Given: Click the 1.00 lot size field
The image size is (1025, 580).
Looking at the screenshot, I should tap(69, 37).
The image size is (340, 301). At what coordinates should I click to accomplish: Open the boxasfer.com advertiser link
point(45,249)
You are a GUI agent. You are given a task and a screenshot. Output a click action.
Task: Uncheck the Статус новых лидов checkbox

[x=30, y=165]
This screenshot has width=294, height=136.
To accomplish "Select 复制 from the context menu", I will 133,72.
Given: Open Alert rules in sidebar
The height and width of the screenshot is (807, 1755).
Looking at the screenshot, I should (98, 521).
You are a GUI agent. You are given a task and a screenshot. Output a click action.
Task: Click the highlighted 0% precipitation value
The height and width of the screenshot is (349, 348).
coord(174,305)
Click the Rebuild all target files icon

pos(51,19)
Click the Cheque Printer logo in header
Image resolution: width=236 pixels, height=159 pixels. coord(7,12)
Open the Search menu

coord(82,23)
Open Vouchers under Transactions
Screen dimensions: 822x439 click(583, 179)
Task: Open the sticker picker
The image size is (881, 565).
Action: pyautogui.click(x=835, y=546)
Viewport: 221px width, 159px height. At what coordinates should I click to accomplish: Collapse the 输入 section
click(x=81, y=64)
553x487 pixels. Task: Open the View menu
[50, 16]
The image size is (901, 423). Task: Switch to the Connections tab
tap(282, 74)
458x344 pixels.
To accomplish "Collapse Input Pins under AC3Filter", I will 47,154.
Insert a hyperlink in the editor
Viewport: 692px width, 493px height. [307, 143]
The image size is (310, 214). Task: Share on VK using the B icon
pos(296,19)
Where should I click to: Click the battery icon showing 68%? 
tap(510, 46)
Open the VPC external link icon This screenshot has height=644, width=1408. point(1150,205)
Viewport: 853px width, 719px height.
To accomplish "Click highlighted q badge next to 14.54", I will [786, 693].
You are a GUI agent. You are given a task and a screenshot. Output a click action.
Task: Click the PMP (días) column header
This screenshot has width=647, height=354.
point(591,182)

### WORK ORDER
Nothing but the lines from the line containing "553x487 pixels. Task: Open the View menu" through the final line of the entries should appear in your answer, copied exactly.

### EXPECTED OUTPUT
553x487 pixels. Task: Open the View menu
[50, 16]
The image size is (901, 423). Task: Switch to the Connections tab
tap(282, 74)
458x344 pixels.
To accomplish "Collapse Input Pins under AC3Filter", I will 47,154.
Insert a hyperlink in the editor
Viewport: 692px width, 493px height. [307, 143]
The image size is (310, 214). Task: Share on VK using the B icon
pos(296,19)
Where should I click to: Click the battery icon showing 68%? 
tap(510, 46)
Open the VPC external link icon This screenshot has height=644, width=1408. point(1150,205)
Viewport: 853px width, 719px height.
To accomplish "Click highlighted q badge next to 14.54", I will [786, 693].
You are a GUI agent. You are given a task and a screenshot. Output a click action.
Task: Click the PMP (días) column header
This screenshot has width=647, height=354.
point(591,182)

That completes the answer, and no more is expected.